MAPUTO (AFP) – Mantan kelompok pemberontak Mozambik, Renamo, melancarkan serangan sebelum fajar di sebuah kantor polisi pada Selasa setelah menyatakan berakhirnya kesepakatan damai dua dekade yang mengakhiri salah satu perang saudara terburuk di Afrika, kata para pejabat dan penduduk setempat.
Polisi melarikan diri dari pos mereka di pusat kota Maringue ketika pejuang Renamo melepaskan tembakan dalam eskalasi permusuhan antara mantan pemberontak dan Frelimo, partai yang berkuasa di mana Renamo berperang dalam perang saudara berdarah selama 16 tahun yang berakhir pada 1992.
“Orang-orang bersenjata menyerang kantor polisi tetapi untungnya tidak ada korban karena polisi melarikan diri dari pos,” kata administrator Maringue Antonio Absalao kepada AFP.
Kota ini terletak sekitar 35 kilometer dari pangkalan militer Renamo, yang direbut pasukan pemerintah pada hari Senin dalam sebuah operasi yang diklaim mantan pemberontak bertujuan membunuh pemimpin mereka, Afonso Dhlakama.
“Situasinya mengerikan di sini.

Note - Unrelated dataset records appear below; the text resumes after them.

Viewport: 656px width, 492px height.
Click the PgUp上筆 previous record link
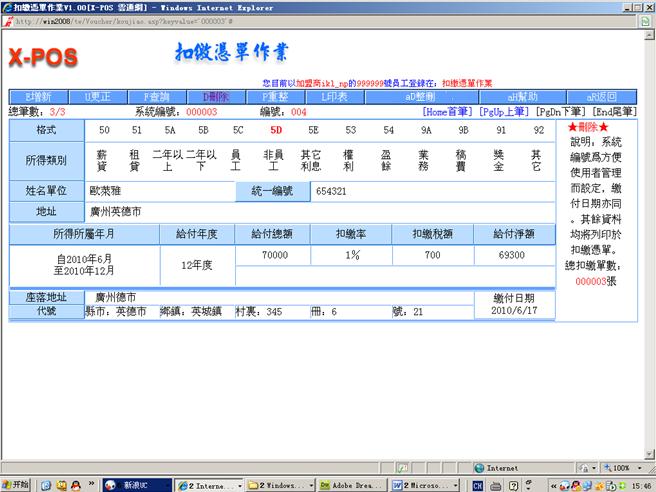click(504, 112)
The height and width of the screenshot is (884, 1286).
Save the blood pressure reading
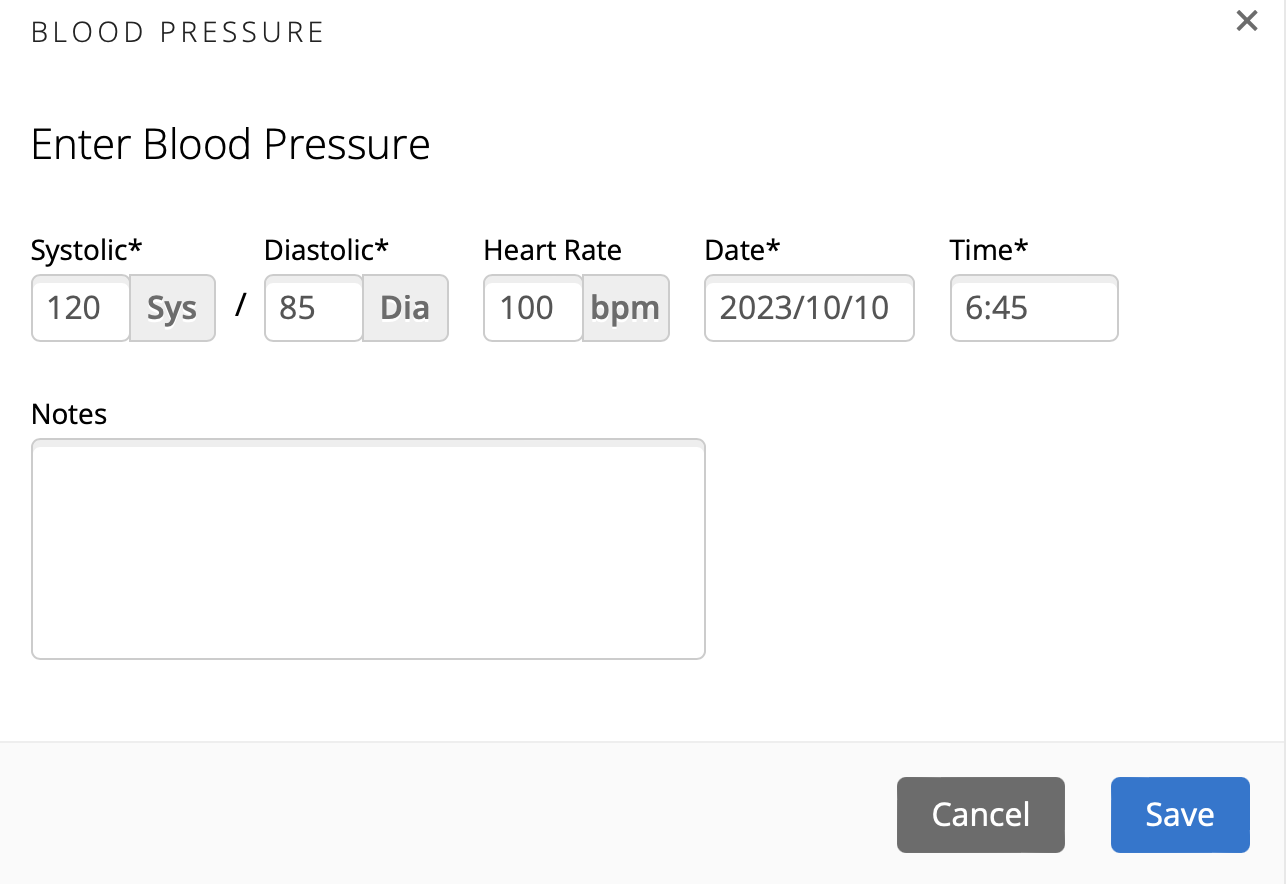[1180, 815]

Pagi ini, orang-orang bersenjata yang seharusnya Renamo diserang, dan itu berantakan,” kata Romao Martins, seorang guru setempat.

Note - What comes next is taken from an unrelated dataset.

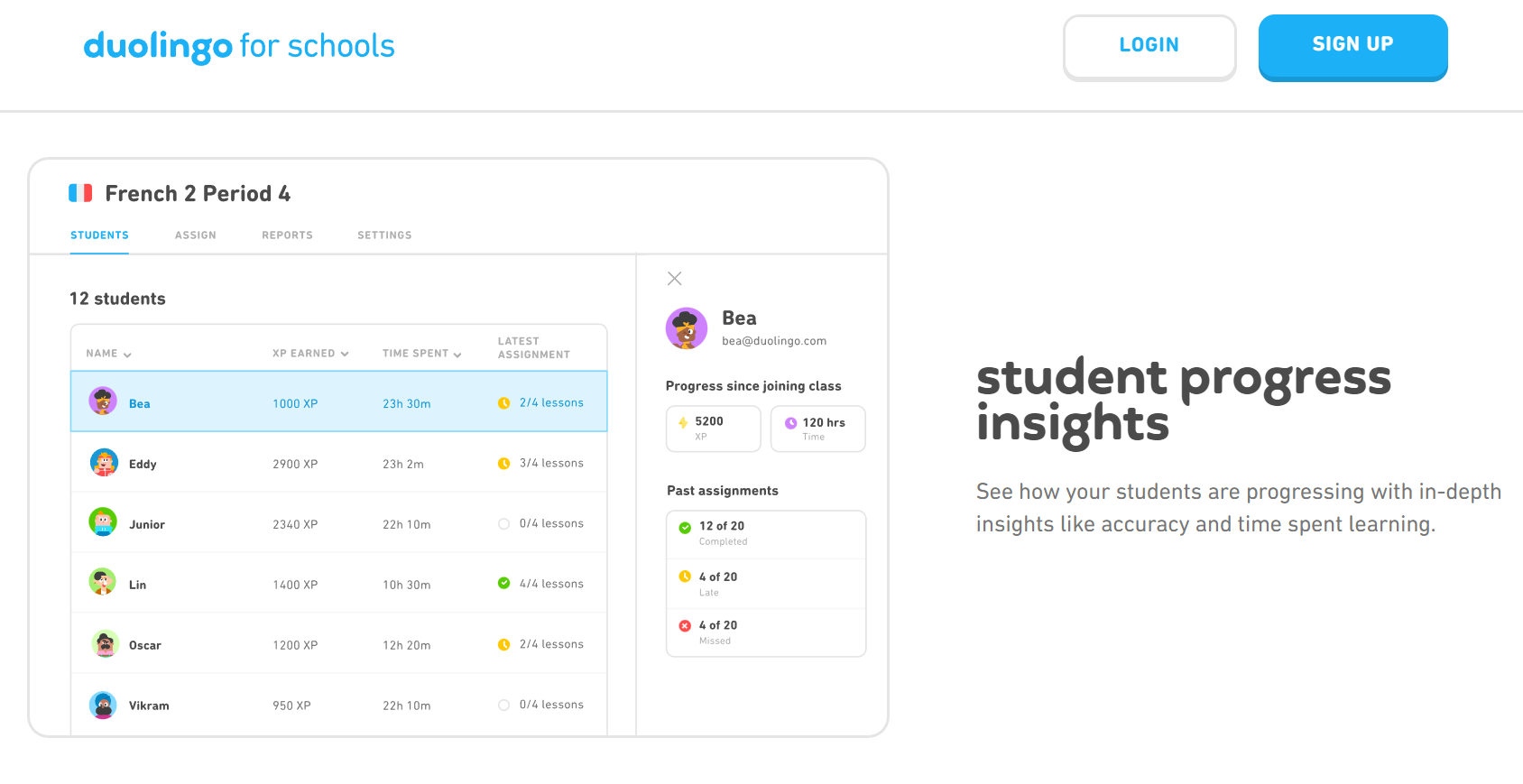
Task: Click Lin's avatar icon
Action: tap(103, 582)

“Selama satu jam tembakan bisa terdengar dari segala arah dan orang-orang melarikan diri dari rumah mereka,” katanya.
Sekolah-sekolah telah ditutup di tengah kekhawatiran meningkatnya kekerasan.
Seorang juru bicara Perlawanan Nasional Mozambik (Renamo), yang menjadi partai politik dengan minoritas parlementer setelah perang saudara, mengisyaratkan bahwa gerakan itu bertanggung jawab atas serangan itu.
“Presiden Renamo telah kehilangan kendali atas situasi dan Anda tidak dapat menyalahkan … (dia) untuk apa yang terjadi mulai sekarang,” kata Fernando Mazanga kepada AFP.
“Gerilyawan tersebar dan akan menyerang tanpa menerima perintah,” katanya.
Renamo, yang mengangkat senjata melawan Front Pembebasan Mozambik (Frelimo) yang saat itu komunis setelah kemerdekaan dari Portugal pada tahun 1975, menyatakan pada hari Senin bahwa mereka telah menarik diri dari perjanjian damai yang mengakhiri konflik pahit itu.
Kembali ke perang ‘tidak mungkin’ Mazanga mengatakan serangan Senin di pangkalannya “menandai berakhirnya demokrasi multipartai” di Mozambik.
Tetapi deklarasi itu harus diambil dengan “sedikit garam”, kata peneliti Institut Urusan Internasional Afrika Selatan Aditi Lalbahadur kepada AFP. “Sangat tidak mungkin Anda akan melihat kembalinya perang.” Lalbahadur mengatakan bahwa Renamo tidak memiliki kapasitas untuk terlibat dalam konflik skala penuh dan bahwa perang bukan untuk kepentingan pemerintah dengan angkatan bersenjatanya yang lebih kuat.
“Mozambik berusaha keras untuk menarik investasi asing ke negara itu sehingga segala jenis ketidakstabilan politik merugikan mereka,” tambah Lalbahadur.